Chris et sa chanson ''High on Emotion'' vont m'aider à passer la soirée. Il faudrait que je trouve un moyen de le contacter maintenant que je suis entraîneur de Cork, lui et surtout rencontrer sa fille, Rosanna Davison.
28 février 2009Comment l'expliquer ? Je n'en sais rien. On a été nul et d'un pathétique. En face, ce n'est pas du lourd mais nous perdons quand même. En plus, nous leur donnons les buts. Merci Ciaran Lordan. Et comme la coupe n'était pas assez pleine, O'Brien a réussi à se casser le bars. Six semaines d'absence.

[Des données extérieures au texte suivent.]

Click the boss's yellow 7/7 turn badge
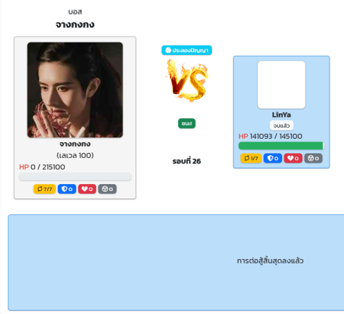344x314 pixels. (x=45, y=189)
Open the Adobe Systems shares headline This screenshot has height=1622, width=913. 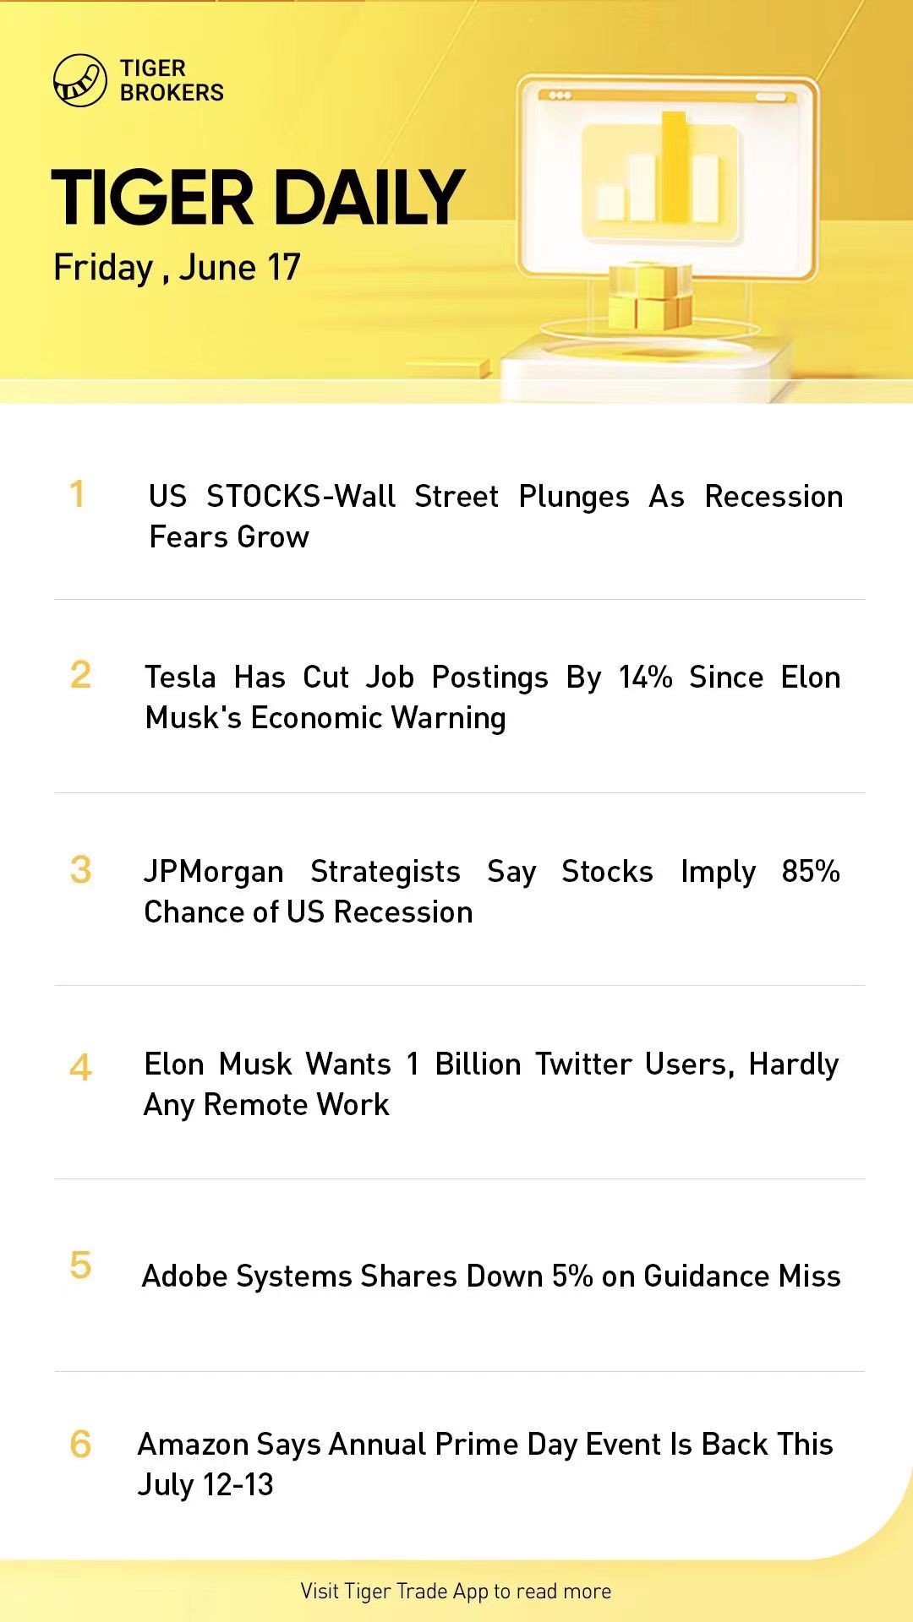click(490, 1276)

Une semaine plus tard, nous jouons notre premier match devant notre public face aux favoris de ce championnat, les Bohemians. Champions en titre, ils ont bien mieux négocié leur entrée en matière que nous en s'imposant face à Galway United par deux buts à zéro. Si seulement je ne coachais pas des pitres, nous aurions gagné notre premier match nous aussi.
Aujourd'hui, la consigne est claire : la victoire. Et pourtant, d'entrée de jeu, Rossiter a failli calmer les ardeurs de nos supporters : la Rebel Army, club de supporters le plus important du pays et le plus fervent. Sur un centre anodin, Connor laisse filer le ballon dans les buts sans que personne ne comprenne pourquoi si ce n'est qu'il avait vu ce que personne d'autre n'avait vu : le drapeau de l'arbitre assistant était levé. Craig Dargo était hors-jeu. Malheureusement, ce n'est que l'arbre qui cache la forêt. Quelques minutes plus tard, Byrne vient buter sur notre gardien avant de trouver la faille au quart d'heure de jeu. Sur un renvoi du gardien adverse, Drago dévie de la tête. Murphy et Bouba se gênent à la récpetion et Byrne ne se fait pas prier pour la mettre au fond. Ce but aura au moins le mérite de réveiller mes pitres. On se procure ce que je qualifierais comme des semi-occasions pour finalement égaliser à la demi-heure de jeu. Sur la gauche, 34 remise sur Murphy qui adresse un centre sur Cooke qui reprend de volée et envoie le ballon dans le petit filet droit du gardien adverse. L'anglais veut me prouver qu'on pourra compter sur lui en l'absence d'O'Brien.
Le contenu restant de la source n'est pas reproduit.